In our formulation, metacognitive evaluations are modeled as state-transforming operations acting on an internal state space with probabilistic readouts, thereby separating evaluation back-action from observable output. We show that order dependence prevents any faithful Boolean-commutative representation. We then address a stronger question: can observed order effects always be explained by enlarging the state space with classical latent variables?
Key Concepts and Framework
To formalize this issue, we introduce two assumptions:
- Counterfactual Definiteness: This assumption posits that every variable could potentially yield a definitive outcome, regardless of whether it is measured or not.
- Evaluation Non-Invasiveness: This principle states that the act of evaluating a state does not interfere with the state itself, allowing for accurate assessments independent of the evaluation process.
Under these assumptions, the existence of a joint distribution over all sequential readouts implies a family of testable constraints on pairwise sequential correlations. Violation of these constraints rules out any classical non-invasive account and certifies what we call genuine non-commutativity.
Model and Empirical Testing
We provide an explicit three-dimensional rotation model with fully worked numerical examples that exhibits such violations. This model serves as a concrete illustration of how operational non-commutativity manifests in metacognitive judgments.
Additionally, we outline a behavioral paradigm involving:
- Sequential Confidence: Assessing the certainty of decisions made in sequence.
- Error-Likelihood: Evaluating the probability of making an error in judgment.
- Feeling-of-Knowing Judgments: Reflecting on one’s sense of whether the correct answer is known.
These judgments follow a perceptual decision, providing a framework for empirical tests.

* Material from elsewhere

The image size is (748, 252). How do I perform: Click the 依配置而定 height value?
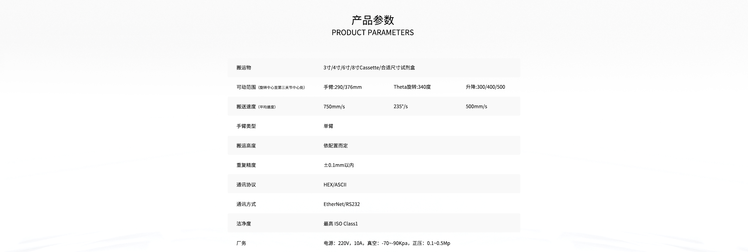(x=335, y=146)
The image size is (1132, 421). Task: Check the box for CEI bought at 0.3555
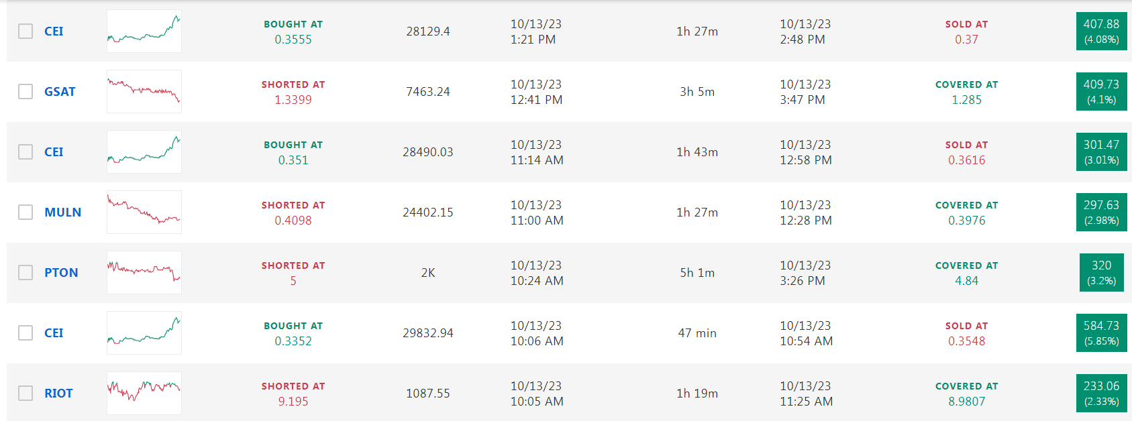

While our framework is operational and algebraic, we make no claims regarding quantum physical substrates, focusing instead on the implications of our findings within the realm of cognitive science.
Conclusion
The exploration of operational noncommutativity in sequential metacognitive judgments opens new avenues for understanding cognitive processes. By distinguishing between classical state changes and genuine non-commutativity, we pave the way for deeper insights into how humans monitor and regulate their cognitive strategies. Future research will benefit from further empirical validation of our proposed framework and its applications in cognitive psychology.